[Entries for locating text and on-screen items]
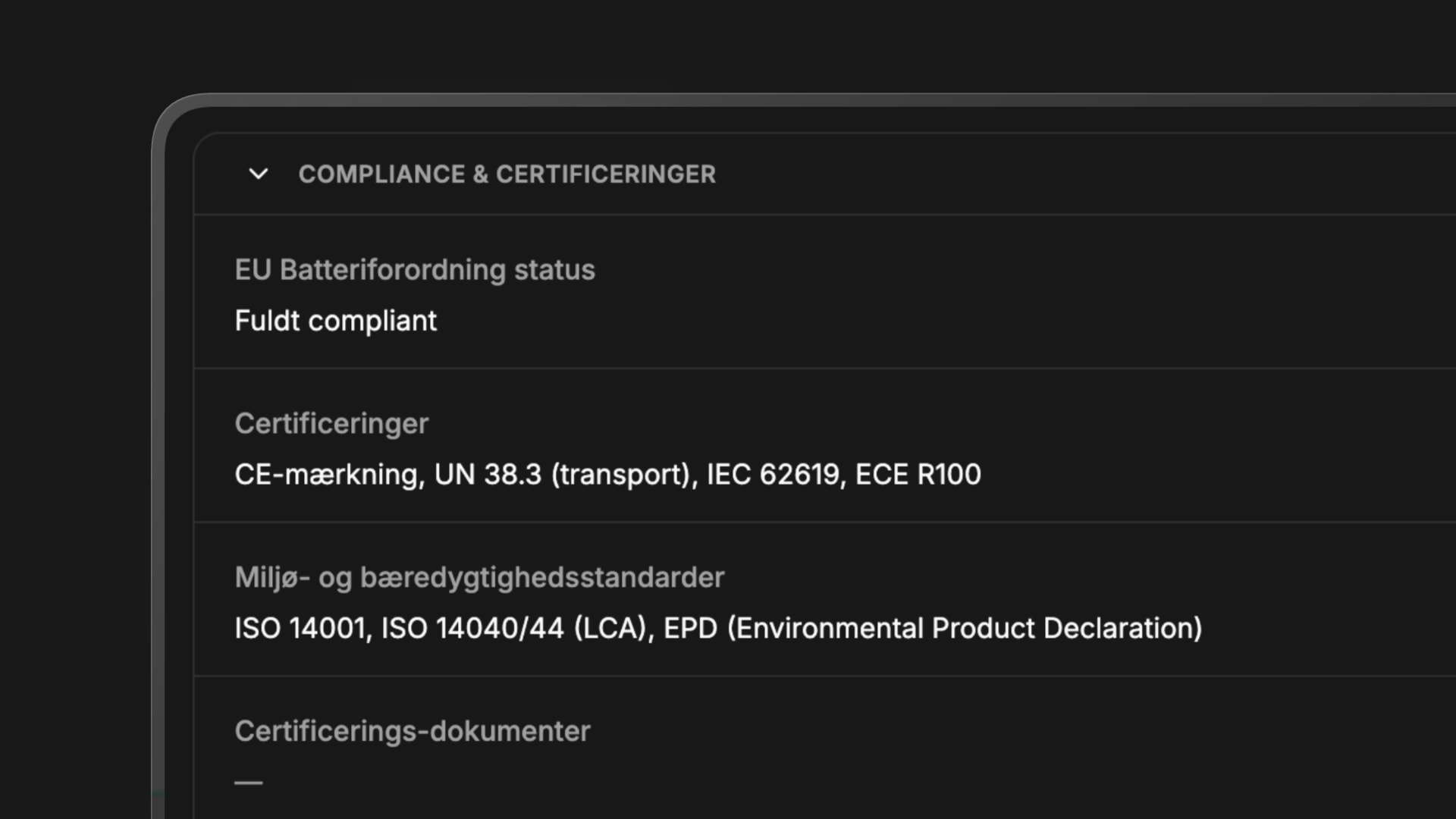This screenshot has height=819, width=1456.
Task: Select the CE-mærkning certification text
Action: 325,474
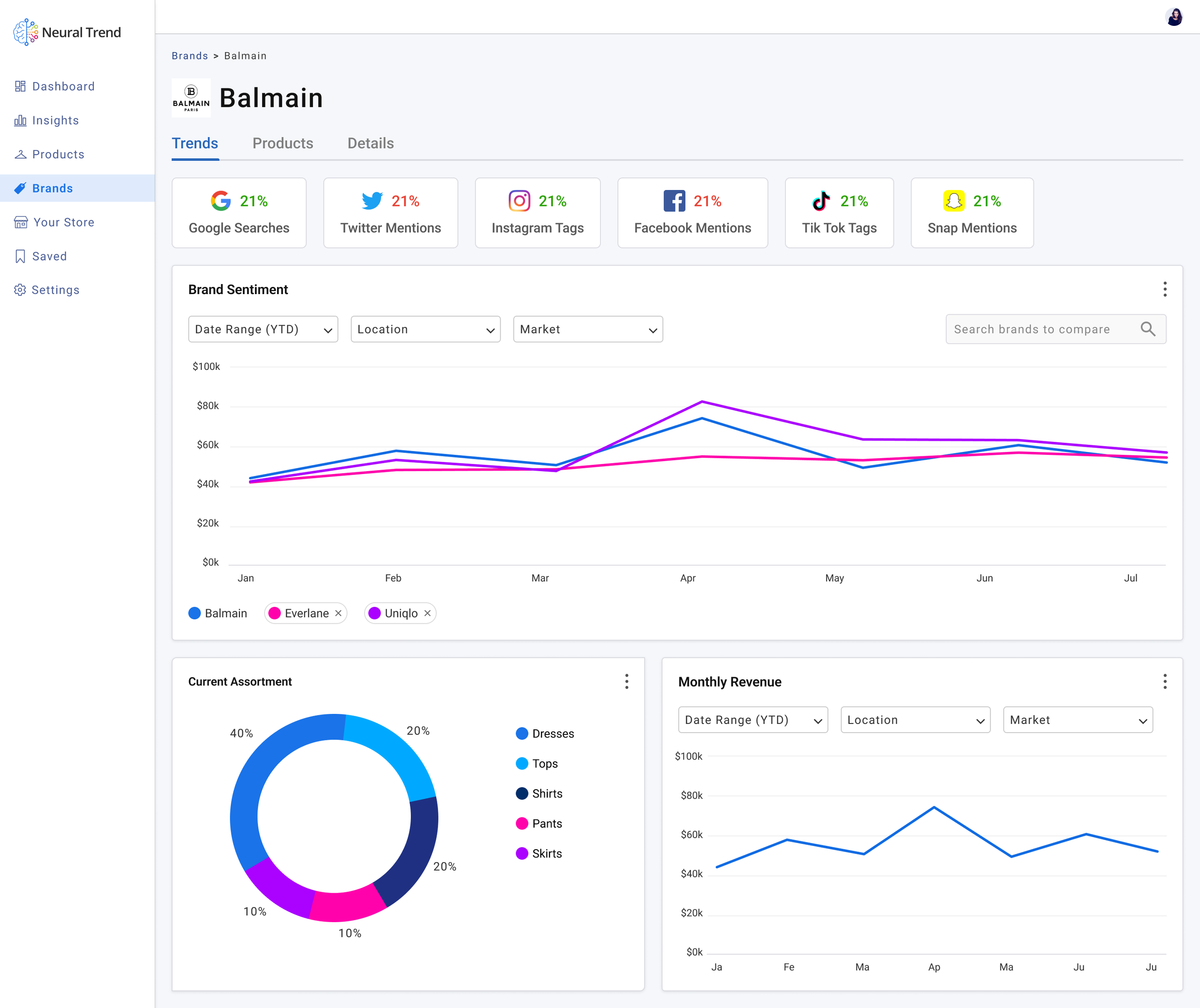Open Brand Sentiment three-dot menu
Viewport: 1200px width, 1008px height.
pyautogui.click(x=1164, y=289)
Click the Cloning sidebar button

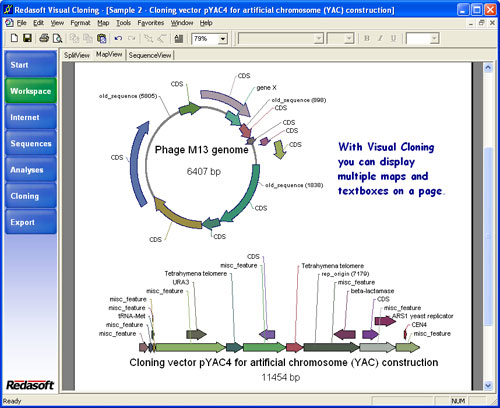coord(31,196)
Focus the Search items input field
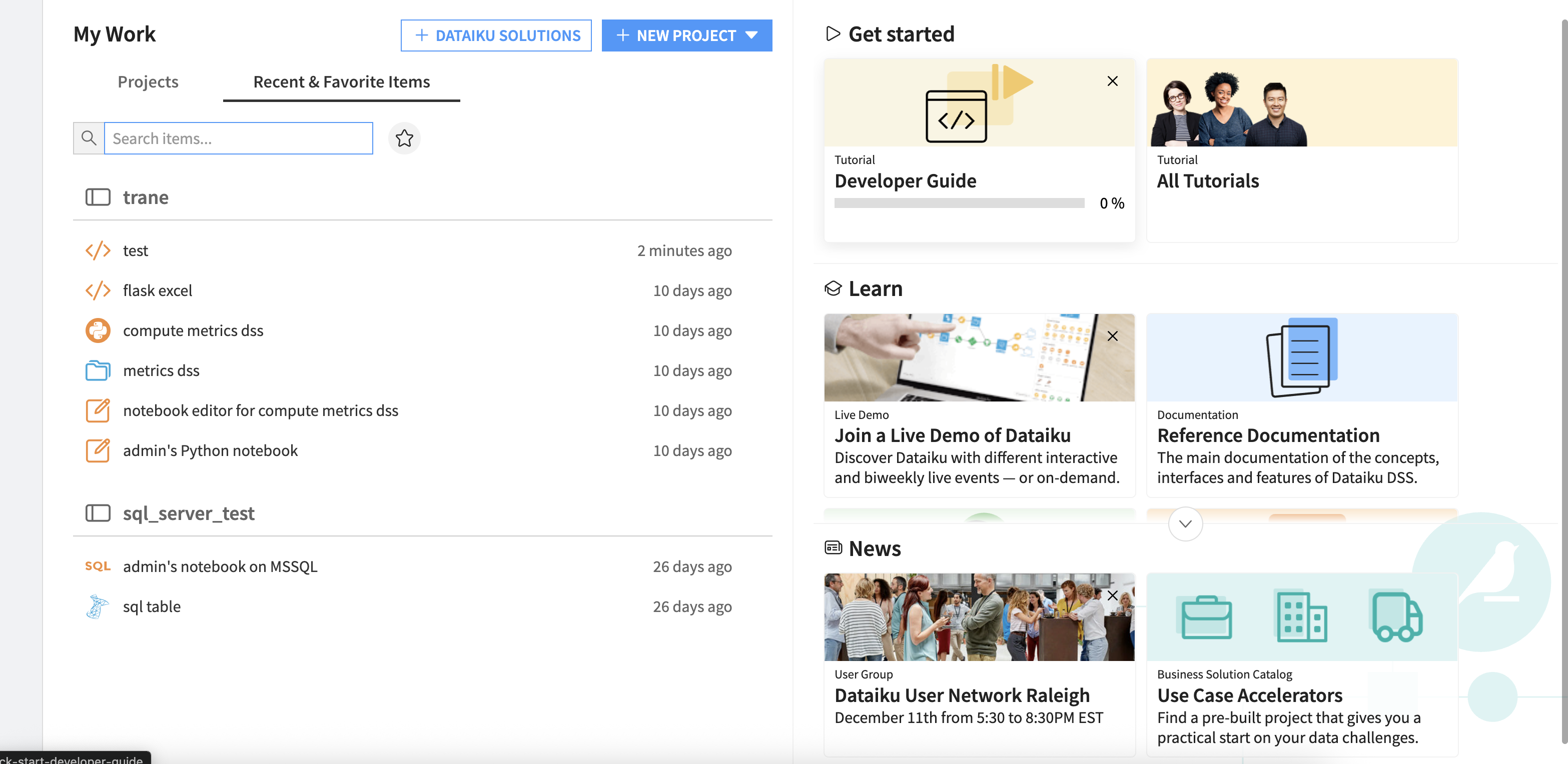Screen dimensions: 1568x764 point(239,138)
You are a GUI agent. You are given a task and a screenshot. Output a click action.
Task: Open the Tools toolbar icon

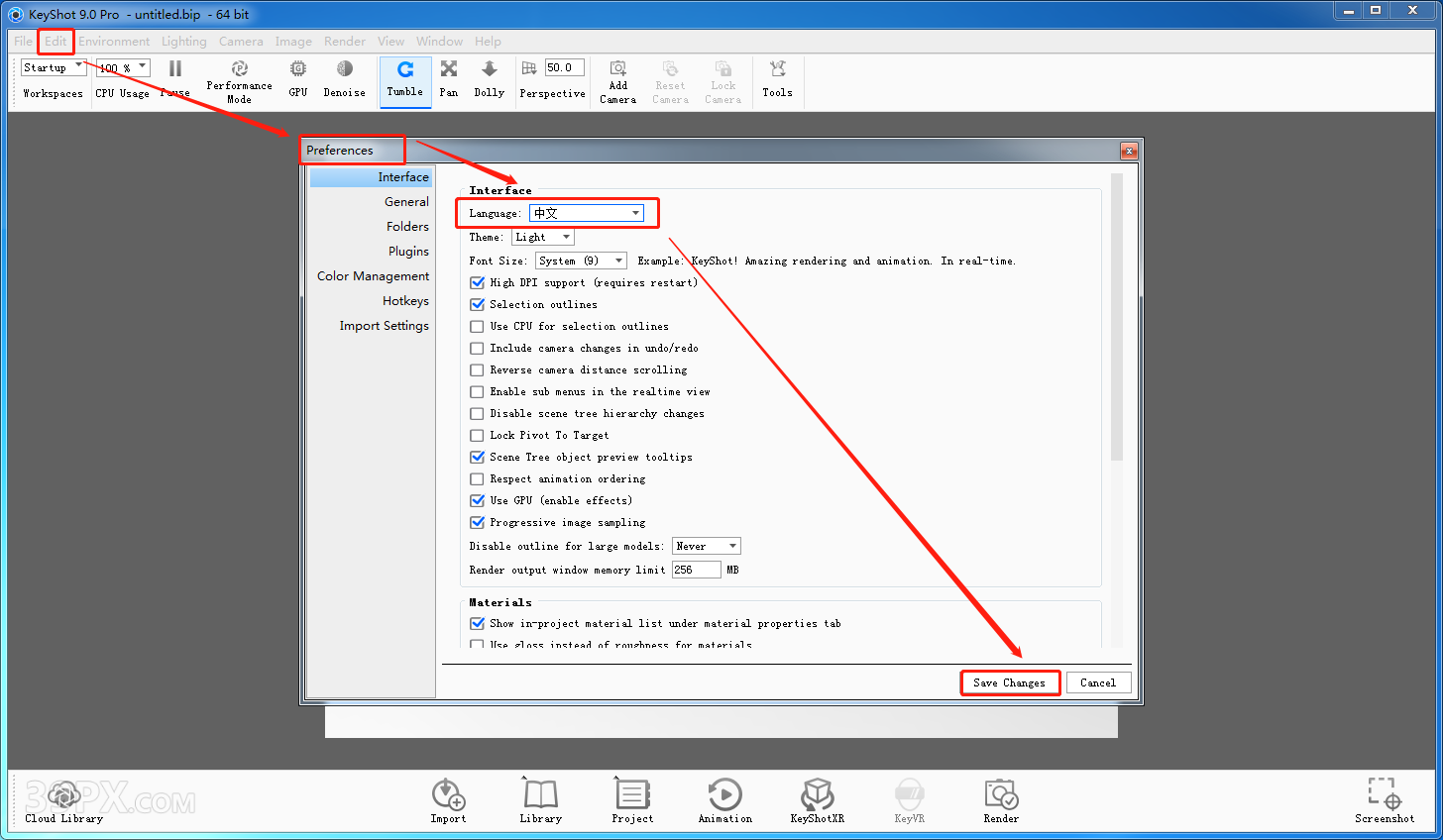click(x=777, y=70)
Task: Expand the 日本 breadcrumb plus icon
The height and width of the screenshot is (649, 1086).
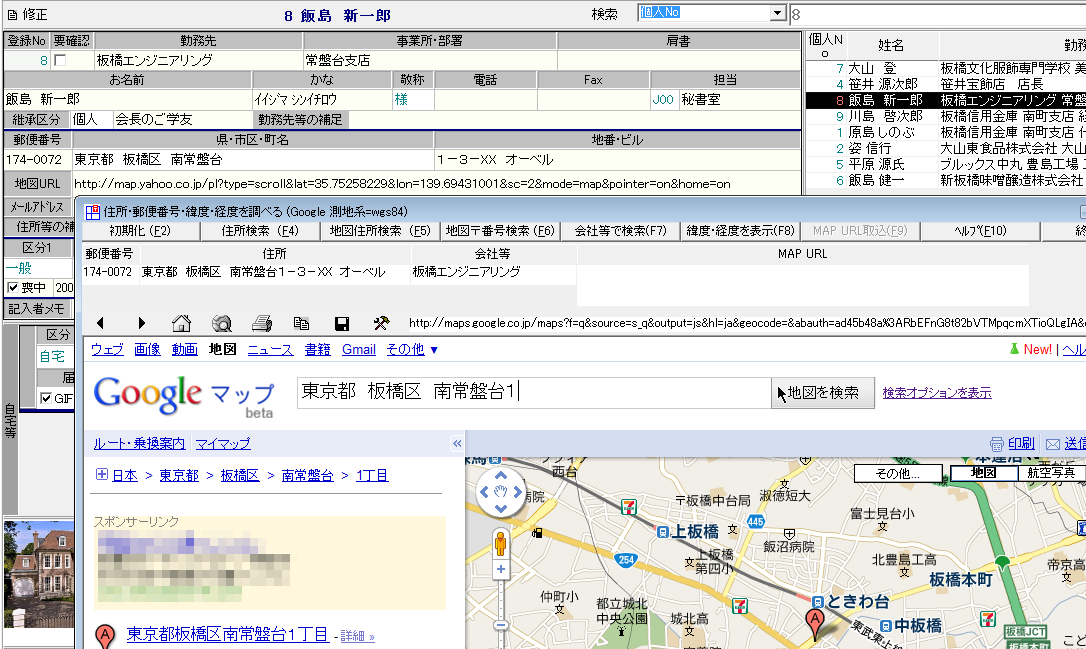Action: [101, 475]
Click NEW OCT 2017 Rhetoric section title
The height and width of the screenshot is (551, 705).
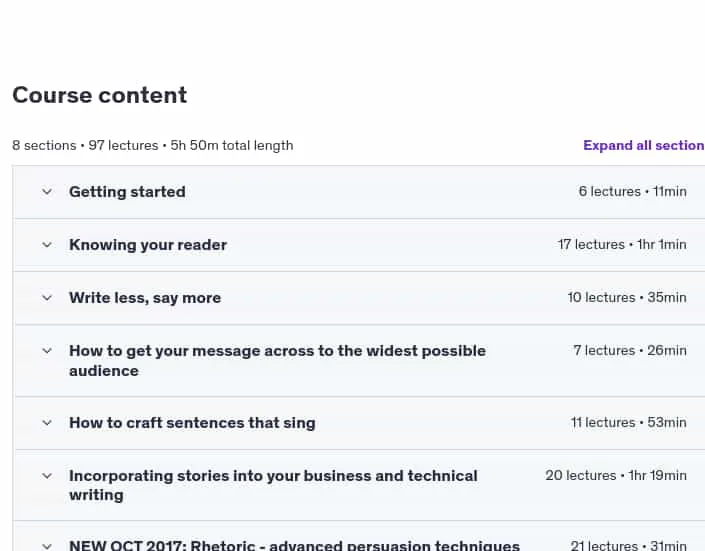294,545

GIVEN EXERCISE:
Format every line of the entries above as a Markdown table with the columns Row and Line, numbering each row and skipping blank lines. Leave the pictures out.

OUTPUT FOR THIS EXERCISE:
| Row | Line |
|---|---|
| 1 | This screenshot has height=819, width=1456. |
| 2 | Task: Select the CE-mærkning certification text |
| 3 | Action: 325,474 |
| 4 | Open Brand Sentiment three-dot menu |
| 5 | Viewport: 1200px width, 1008px height. |
| 6 | pyautogui.click(x=1164, y=289) |
| 7 | Click the Cloning sidebar button |
| 8 | coord(31,196) |
| 9 | Focus the Search items input field |
| 10 | Screen dimensions: 1568x764 point(239,138) |
| 11 | You are a GUI agent. You are given a task and a screenshot. Output a click action. |
| 12 | Task: Open the Tools toolbar icon |
| 13 | click(x=777, y=70) |
| 14 | Task: Expand the 日本 breadcrumb plus icon |
| 15 | The height and width of the screenshot is (649, 1086). |
| 16 | Action: [101, 475] |
| 17 | Click NEW OCT 2017 Rhetoric section title |
| 18 | The height and width of the screenshot is (551, 705). |
| 19 | 294,545 |